Massachusetts General Hospital (MGH) researchers have identified a mechanism that controls the expression of genes regulating the growth of the most aggressive form of medulloblastoma, the most common pediatric brain tumor. In their report published online in Cancer Discovery, the team also identifies potential targets for future treatments.
"We set out to find the most important regulators of gene expression programs in medulloblastoma," says senior author Miguel Rivera, MD, of theMGH Department of Pathology / and the Center for Cancer Research. "To do that we used a powerful genomic technology called chromatin profiling to map all the genomic elements contributing to transcription regulation in Group 3 medulloblastoma - the most aggressive subtype. This goes beyond measuring gene expression because it tells you how genes are turned on and off."
Medulloblastoma is a fast-growing tumor that arises in the developing brain and most commonly affects children under the age of 10. Four molecular variants, each with different patterns of DNA alteration and gene expression, have been identified. Subtypes WNT and SSH are the best understood; the other two - Group 3 and Group 4 - are poorly understood and account for 60 percent of tumors.

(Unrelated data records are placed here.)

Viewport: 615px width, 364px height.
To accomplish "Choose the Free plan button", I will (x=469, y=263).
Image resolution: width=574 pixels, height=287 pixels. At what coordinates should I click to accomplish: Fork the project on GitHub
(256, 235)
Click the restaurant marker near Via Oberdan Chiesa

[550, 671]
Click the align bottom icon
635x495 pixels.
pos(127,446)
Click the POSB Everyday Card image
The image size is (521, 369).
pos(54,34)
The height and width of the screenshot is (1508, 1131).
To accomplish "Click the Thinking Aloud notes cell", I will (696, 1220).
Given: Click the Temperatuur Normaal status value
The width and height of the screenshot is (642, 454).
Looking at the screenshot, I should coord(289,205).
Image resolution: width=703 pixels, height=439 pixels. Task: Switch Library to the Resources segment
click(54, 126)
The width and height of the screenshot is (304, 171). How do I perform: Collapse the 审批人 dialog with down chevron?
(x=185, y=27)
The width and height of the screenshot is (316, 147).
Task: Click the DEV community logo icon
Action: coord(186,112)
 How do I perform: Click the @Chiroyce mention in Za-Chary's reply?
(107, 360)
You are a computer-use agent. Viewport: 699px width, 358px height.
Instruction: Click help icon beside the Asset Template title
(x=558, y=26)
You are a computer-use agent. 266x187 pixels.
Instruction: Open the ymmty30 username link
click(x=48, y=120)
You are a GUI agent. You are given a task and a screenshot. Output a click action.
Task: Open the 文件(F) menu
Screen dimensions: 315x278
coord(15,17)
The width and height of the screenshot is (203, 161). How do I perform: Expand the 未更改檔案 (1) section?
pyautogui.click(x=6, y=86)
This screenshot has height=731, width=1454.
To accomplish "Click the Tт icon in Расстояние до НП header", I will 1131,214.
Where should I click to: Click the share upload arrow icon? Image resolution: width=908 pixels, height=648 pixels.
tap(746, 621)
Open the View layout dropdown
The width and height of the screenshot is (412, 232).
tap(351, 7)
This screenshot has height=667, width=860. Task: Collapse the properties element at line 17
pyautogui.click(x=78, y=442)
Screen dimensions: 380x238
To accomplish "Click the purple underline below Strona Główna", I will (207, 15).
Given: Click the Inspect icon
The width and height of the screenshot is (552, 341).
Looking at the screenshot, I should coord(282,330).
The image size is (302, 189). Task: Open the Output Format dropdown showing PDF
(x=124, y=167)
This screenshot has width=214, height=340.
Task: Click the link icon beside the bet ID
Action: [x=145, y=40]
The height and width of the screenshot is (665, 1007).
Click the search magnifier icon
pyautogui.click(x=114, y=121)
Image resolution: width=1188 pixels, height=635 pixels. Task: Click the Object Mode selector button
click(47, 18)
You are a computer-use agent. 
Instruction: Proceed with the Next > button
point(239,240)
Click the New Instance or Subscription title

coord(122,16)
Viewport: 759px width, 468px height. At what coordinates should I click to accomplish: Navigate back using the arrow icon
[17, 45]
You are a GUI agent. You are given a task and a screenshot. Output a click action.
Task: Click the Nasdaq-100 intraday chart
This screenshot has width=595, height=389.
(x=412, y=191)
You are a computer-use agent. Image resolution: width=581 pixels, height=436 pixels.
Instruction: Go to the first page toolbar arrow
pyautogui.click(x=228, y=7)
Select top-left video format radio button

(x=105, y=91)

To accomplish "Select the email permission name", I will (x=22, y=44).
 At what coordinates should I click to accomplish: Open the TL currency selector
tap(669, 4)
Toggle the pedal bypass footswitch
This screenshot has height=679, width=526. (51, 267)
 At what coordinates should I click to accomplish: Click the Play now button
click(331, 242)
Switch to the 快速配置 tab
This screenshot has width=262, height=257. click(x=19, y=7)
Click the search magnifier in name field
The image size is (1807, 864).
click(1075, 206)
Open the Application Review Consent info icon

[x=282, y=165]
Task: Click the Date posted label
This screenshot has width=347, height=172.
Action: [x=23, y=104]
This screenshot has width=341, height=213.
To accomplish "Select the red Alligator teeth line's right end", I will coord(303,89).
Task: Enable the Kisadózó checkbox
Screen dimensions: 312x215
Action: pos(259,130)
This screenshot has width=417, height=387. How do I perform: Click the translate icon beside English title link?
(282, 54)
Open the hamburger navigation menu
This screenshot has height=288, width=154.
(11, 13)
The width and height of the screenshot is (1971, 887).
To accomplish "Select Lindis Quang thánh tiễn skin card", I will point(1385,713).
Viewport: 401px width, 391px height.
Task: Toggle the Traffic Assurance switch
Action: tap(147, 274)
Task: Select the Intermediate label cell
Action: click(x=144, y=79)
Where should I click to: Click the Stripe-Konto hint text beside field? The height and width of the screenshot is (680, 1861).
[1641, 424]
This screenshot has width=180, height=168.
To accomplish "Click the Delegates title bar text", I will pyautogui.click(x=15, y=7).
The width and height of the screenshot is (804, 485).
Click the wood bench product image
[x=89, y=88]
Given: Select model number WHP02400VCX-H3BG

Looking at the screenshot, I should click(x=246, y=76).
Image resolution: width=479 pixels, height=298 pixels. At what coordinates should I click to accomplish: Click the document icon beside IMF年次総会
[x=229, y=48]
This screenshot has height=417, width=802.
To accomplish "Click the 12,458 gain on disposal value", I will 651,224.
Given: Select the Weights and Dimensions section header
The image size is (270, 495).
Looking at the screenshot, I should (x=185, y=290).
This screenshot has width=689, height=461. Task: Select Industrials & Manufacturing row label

Cells regulate whether specific genes are transcribed into RNA through the action of transcription factors, proteins that bind to DNA and either stimulate or suppress the expression of their target genes. Rivera's team used advanced genomic technologies to identify key DNA elements called enhancers that were active in primary Group 3 medulloblastoma samples and cell lines. The transcription factor OTX2, which plays a role in normal brain development and is known to be highly expressed in Group 3 medulloblastomas, was present at the majority of active enhancer sites in tumors, suggesting it may have a role in promoting the expression of tumor-associated genes.
Subsequent experiments revealed that OTX2 can function as a "pioneer factor," opening up chromatin - which consists of DNA wound around proteins called histones - to activate enhancers and that its function is amplified by a second transcription factor called NEUROD1. The investigators then identified a set of genes the expression of which was significantly reduced when OTX2 was suppressed. Among these genes, they found that expression of the kinase NEK2 responded to OTX2 levels and that its depletion or pharmacologic inhibition strongly reduced the growth and survival of medulloblastoma cells.
"Overall, our findings show that OTX2 is a critical factor in regulating gene expression programs in Group 3 medulloblastoma and possibly in the WNT and Group 4 subtypes, where it is also expressed," says Rivera, who is an assistant professor of Pathology at Harvard Medical School. "This work points to OTX2 itself and its target genes - including NEK2 - as potential therapeutic targets. Disruption of the relationship between OTX2 and NEUROD1 may also be a potential treatment strategy. We now need to get a more a detailed picture of the mechanisms OTX2 uses to activate enhancers and improve our understanding of the function of NEK2 and other target genes regulated by OTX2."